# Written request 1:
Return the part of the Dolores Turchi article that opens with the words containing "Dolores Turchi (Oliena, 1935)" and closes with "culture in Sardinia.", copied exactly.

# Source document:
┌──

= Dolores Turchi =

Italian writer

Dolores Turchi (Oliena, 1935) is an Italian writer.

Born in Oliena from a Tuscan family, Dolores Turchi was a primary school teacher. She wrote several publications about traditions and culture in Sardinia.

Since 1989 to 1991 she was director of the magazine Sardigna Antiga ("Old Sardinia" in English), since 1992 to 1995 of the magazine Sardegna Antica – culture mediterranee ("Old Sardinia - Mediterranean cultures" in English). Lately, she founded the magazine Sardegna Mediterranea ("Mediterranean Sardinia" in English). In 2003 she founded the publishing company Iris.

She has been organizer of congress about Sardinian linguistics, she taught in academic courses about Sardinian culture and traditions, and in 2004 she was rewarded for essay writing during the Sardinian literature festival in Bono and in 2009 during the Amistade prize in Olbia.
In 2007 she was rewarded of the prize in journalism "Funtana Elighe" in Silanus.

==Bibliography==
- Turchi, Dolores (1977). "Oliena... Barbagia... Sardegna..."
- Lostia, Menica (1990). "Dalla culla alla bara: raccolta di antiche ninnenanne, canti, attitos e proverbi"
- Turchi, Dolores (1990). "Maschere, miti e feste della Sardegna"
- Turchi, Dolores (1992). "Samugheo: il fascino delle più arcaiche tradizioni della Sardegna centrale attraverso la storia, i racconti, le leggende e le preghiere del paese sul quale aleggia ancora il mistero del castello di Medusa"
- Deledda, Grazia (1995). "Sangue sardo e altri racconti"
- Deledda, Grazia (1995). "Leggende sarde"

└──

# Written request 2:
In the part of the listing that opens with the line containing "Task: Switch to the list view icon" and closes with the line containing "Share the product", replace "Pinterest" with "Facebook" and leave everything else unchanged. Give back only those lines.

# Records supplied:
┌──

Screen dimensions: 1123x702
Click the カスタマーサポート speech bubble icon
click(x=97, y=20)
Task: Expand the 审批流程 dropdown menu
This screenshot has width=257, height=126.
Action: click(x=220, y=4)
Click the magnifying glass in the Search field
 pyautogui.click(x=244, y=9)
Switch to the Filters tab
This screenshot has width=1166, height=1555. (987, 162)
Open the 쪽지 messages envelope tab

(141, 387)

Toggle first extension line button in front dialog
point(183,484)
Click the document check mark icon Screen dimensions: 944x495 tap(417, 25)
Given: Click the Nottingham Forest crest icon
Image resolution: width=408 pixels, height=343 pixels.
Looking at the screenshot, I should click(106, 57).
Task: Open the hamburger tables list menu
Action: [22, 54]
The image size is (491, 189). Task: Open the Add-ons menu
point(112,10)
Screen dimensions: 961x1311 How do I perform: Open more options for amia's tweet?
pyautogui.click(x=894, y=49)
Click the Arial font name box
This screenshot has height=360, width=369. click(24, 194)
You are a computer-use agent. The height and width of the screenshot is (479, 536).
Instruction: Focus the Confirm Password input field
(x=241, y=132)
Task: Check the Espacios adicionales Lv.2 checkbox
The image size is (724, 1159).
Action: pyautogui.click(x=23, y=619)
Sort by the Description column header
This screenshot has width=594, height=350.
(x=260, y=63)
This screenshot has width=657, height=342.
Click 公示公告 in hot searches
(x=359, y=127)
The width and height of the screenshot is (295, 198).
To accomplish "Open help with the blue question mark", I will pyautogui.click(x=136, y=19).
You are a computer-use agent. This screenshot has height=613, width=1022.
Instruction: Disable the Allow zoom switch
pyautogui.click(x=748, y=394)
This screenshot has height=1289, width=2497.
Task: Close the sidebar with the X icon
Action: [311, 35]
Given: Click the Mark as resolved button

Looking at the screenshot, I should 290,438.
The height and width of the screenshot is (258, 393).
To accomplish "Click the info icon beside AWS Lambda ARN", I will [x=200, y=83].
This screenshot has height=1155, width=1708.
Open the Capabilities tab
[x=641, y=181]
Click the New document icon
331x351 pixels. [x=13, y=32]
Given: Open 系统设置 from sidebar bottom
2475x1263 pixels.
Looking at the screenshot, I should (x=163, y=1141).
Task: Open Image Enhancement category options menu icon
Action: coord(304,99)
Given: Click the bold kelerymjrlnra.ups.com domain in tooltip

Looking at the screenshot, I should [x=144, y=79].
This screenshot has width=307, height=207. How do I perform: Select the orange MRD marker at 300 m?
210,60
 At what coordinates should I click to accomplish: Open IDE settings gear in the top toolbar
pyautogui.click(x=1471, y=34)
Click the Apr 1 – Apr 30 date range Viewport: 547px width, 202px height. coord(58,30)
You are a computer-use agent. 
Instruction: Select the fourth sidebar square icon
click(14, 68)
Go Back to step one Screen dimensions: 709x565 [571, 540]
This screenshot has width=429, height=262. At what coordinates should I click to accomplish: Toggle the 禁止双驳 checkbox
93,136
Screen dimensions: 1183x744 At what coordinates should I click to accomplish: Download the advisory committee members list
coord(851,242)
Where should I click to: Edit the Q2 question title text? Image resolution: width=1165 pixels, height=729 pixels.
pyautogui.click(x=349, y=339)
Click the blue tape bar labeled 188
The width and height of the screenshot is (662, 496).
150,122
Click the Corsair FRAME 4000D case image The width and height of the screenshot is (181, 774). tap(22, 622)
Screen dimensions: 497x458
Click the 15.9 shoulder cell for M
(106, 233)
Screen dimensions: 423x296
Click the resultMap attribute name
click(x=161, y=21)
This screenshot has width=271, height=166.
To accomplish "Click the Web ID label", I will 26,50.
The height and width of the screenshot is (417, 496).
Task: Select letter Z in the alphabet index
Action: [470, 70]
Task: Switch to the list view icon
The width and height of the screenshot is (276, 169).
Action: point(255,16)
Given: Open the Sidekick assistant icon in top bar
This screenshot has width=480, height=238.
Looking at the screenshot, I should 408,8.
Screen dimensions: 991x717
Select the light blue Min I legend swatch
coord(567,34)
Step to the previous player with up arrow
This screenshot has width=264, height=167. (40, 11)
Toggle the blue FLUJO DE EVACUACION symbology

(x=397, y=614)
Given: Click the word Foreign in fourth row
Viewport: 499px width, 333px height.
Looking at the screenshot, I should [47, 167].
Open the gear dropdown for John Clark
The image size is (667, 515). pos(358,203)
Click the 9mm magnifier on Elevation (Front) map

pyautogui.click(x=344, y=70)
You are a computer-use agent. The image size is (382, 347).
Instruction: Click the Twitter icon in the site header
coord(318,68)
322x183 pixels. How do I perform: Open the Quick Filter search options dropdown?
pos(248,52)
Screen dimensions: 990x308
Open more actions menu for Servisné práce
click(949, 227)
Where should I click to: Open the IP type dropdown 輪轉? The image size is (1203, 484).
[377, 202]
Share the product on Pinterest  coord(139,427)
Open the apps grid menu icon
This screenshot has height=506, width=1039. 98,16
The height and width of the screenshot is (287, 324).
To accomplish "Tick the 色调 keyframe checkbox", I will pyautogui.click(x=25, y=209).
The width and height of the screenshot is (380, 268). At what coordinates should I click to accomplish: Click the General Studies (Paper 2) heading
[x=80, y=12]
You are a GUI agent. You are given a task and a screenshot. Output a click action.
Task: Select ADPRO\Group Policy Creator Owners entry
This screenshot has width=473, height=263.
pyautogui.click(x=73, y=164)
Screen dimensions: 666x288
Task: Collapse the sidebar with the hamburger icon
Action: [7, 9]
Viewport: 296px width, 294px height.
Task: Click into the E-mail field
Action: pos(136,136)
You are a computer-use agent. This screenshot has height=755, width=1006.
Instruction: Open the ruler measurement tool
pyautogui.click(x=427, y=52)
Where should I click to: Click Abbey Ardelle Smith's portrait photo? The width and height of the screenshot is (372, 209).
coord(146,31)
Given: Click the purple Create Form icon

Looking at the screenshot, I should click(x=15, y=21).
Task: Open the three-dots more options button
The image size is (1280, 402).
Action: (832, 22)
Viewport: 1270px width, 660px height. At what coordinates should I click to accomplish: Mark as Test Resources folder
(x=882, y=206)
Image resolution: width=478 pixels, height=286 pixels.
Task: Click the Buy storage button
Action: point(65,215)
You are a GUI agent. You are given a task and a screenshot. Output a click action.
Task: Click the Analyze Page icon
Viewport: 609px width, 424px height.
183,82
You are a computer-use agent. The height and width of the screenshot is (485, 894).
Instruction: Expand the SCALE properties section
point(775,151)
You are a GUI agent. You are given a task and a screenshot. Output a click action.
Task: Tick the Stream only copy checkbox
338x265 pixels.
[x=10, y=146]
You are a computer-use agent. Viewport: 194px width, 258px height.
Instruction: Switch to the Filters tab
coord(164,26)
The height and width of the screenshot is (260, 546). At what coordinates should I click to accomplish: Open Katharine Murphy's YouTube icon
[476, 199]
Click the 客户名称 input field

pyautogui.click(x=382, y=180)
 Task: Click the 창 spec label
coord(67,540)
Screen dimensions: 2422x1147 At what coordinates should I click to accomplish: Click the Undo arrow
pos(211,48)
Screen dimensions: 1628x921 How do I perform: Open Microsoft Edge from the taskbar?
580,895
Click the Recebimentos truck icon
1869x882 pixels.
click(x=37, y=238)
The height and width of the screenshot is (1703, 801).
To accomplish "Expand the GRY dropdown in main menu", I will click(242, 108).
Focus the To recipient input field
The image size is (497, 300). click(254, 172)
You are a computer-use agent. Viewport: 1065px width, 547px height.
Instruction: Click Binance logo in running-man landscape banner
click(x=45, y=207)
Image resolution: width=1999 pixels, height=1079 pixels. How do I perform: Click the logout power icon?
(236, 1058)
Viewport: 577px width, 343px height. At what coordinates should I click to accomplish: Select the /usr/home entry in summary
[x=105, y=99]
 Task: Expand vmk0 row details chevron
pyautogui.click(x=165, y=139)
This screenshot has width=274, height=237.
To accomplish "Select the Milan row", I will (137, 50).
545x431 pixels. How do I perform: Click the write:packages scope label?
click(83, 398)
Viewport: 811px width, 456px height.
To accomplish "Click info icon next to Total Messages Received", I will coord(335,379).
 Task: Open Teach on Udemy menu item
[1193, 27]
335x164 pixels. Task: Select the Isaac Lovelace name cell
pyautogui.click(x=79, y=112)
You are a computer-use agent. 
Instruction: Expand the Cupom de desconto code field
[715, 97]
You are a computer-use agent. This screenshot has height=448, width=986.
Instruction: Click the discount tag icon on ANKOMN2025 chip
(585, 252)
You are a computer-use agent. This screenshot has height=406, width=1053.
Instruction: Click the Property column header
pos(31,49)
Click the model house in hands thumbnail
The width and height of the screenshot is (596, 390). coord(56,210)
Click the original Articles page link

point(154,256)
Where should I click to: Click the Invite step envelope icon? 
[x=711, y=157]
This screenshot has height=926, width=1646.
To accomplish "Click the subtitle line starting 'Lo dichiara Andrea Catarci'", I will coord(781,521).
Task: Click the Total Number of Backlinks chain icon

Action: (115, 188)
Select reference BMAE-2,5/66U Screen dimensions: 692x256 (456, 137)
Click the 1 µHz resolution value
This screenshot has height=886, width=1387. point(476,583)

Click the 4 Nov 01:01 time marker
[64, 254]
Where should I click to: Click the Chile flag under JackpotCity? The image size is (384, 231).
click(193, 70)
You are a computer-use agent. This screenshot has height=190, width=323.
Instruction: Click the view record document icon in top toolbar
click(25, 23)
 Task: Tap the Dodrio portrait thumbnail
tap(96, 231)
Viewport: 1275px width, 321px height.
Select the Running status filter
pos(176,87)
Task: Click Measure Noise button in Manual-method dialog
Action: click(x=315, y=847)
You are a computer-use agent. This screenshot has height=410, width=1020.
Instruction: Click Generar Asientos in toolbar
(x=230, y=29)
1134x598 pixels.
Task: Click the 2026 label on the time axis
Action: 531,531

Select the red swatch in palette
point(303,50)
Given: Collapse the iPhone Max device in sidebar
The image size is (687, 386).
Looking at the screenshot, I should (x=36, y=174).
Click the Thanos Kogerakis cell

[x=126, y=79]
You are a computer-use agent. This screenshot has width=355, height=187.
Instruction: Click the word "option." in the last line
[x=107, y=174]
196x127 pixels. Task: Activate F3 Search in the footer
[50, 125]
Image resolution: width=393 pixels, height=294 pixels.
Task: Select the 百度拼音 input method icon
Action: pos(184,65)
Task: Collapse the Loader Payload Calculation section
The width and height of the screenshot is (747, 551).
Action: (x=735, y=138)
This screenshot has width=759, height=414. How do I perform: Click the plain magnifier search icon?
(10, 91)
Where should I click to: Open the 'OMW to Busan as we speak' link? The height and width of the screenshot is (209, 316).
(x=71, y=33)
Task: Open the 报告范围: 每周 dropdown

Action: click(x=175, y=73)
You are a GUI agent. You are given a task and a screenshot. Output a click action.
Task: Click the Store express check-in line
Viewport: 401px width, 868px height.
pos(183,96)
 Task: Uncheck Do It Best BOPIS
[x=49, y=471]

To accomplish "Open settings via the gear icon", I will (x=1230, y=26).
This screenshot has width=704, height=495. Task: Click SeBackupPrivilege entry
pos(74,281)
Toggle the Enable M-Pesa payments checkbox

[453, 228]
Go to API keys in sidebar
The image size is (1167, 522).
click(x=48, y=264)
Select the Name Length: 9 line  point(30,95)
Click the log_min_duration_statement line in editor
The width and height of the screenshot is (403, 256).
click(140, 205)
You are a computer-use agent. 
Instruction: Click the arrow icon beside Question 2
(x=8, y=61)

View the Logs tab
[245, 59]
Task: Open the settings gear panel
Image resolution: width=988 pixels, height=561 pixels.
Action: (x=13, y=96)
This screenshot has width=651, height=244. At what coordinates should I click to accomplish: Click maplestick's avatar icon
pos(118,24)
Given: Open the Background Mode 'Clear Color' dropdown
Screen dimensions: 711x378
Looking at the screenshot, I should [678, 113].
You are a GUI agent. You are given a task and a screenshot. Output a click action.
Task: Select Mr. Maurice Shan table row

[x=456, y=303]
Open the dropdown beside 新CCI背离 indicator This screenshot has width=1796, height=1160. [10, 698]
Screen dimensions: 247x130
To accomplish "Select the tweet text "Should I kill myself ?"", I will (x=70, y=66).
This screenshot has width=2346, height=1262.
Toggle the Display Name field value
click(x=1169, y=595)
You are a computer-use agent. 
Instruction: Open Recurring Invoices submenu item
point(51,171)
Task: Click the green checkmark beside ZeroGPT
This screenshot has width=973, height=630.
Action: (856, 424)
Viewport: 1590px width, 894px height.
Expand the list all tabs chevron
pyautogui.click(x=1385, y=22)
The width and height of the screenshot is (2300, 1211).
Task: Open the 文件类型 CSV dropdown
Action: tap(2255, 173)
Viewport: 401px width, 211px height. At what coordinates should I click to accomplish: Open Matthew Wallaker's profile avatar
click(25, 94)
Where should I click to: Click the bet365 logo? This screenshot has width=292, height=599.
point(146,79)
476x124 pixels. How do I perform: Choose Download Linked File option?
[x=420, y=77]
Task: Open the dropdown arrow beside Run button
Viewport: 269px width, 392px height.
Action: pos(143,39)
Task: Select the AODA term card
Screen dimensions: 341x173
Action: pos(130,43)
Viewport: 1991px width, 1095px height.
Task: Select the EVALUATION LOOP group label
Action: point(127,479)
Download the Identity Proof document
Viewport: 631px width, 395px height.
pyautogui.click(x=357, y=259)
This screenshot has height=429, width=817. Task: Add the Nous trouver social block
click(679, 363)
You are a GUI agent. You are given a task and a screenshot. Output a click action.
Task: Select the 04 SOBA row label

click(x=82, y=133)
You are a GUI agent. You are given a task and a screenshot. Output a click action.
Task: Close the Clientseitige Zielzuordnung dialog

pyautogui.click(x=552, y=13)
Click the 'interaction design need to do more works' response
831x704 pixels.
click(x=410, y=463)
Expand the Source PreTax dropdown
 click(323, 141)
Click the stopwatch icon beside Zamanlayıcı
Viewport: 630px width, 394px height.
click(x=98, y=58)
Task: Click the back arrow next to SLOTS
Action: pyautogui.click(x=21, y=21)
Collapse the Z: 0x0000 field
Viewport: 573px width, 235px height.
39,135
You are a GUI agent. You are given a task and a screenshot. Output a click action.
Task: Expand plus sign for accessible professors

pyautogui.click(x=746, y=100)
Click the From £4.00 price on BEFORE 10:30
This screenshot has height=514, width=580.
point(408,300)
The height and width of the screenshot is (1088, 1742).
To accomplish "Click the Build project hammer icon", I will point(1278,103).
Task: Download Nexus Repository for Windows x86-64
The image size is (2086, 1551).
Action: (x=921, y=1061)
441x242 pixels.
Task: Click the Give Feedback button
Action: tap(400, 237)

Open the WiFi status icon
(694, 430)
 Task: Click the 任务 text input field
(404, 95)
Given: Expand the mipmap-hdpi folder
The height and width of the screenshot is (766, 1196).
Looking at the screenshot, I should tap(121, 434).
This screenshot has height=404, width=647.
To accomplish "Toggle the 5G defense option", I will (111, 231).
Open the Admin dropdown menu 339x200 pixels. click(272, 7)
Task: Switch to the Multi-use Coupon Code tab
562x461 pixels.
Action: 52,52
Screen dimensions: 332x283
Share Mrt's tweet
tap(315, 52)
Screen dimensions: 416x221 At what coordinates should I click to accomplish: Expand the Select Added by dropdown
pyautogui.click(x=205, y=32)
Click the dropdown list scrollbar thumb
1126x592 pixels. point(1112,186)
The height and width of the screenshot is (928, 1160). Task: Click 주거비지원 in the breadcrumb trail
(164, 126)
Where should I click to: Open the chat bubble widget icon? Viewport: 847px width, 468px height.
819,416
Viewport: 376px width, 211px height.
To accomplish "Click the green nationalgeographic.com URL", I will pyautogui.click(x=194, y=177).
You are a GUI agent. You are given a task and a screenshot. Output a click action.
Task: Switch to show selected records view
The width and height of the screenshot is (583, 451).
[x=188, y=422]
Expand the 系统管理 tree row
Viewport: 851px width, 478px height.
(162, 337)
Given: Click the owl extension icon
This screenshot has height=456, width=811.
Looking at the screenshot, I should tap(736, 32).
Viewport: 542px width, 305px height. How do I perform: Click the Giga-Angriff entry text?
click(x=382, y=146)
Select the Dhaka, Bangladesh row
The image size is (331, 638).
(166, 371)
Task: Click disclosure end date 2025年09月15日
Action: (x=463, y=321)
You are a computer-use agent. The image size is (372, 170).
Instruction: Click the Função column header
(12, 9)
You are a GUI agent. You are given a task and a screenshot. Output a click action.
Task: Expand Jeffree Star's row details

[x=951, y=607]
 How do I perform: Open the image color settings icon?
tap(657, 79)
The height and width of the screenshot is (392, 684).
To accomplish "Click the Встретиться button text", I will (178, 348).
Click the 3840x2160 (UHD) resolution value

└──

# Expected answer 1:
Dolores Turchi (Oliena, 1935) is an Italian writer.

Born in Oliena from a Tuscan family, Dolores Turchi was a primary school teacher. She wrote several publications about traditions and culture in Sardinia.

# Expected answer 2:
Task: Switch to the list view icon
The width and height of the screenshot is (276, 169).
Action: point(255,16)
Given: Open the Sidekick assistant icon in top bar
This screenshot has width=480, height=238.
Looking at the screenshot, I should 408,8.
Screen dimensions: 991x717
Select the light blue Min I legend swatch
coord(567,34)
Step to the previous player with up arrow
This screenshot has width=264, height=167. (40, 11)
Toggle the blue FLUJO DE EVACUACION symbology

(x=397, y=614)
Given: Click the word Foreign in fourth row
Viewport: 499px width, 333px height.
Looking at the screenshot, I should [47, 167].
Open the gear dropdown for John Clark
The image size is (667, 515). pos(358,203)
Click the 9mm magnifier on Elevation (Front) map

pyautogui.click(x=344, y=70)
You are a computer-use agent. The image size is (382, 347).
Instruction: Click the Twitter icon in the site header
coord(318,68)
322x183 pixels. How do I perform: Open the Quick Filter search options dropdown?
pos(248,52)
Screen dimensions: 990x308
Open more actions menu for Servisné práce
click(949, 227)
Where should I click to: Open the IP type dropdown 輪轉? The image size is (1203, 484).
[377, 202]
Share the product on Facebook  coord(139,427)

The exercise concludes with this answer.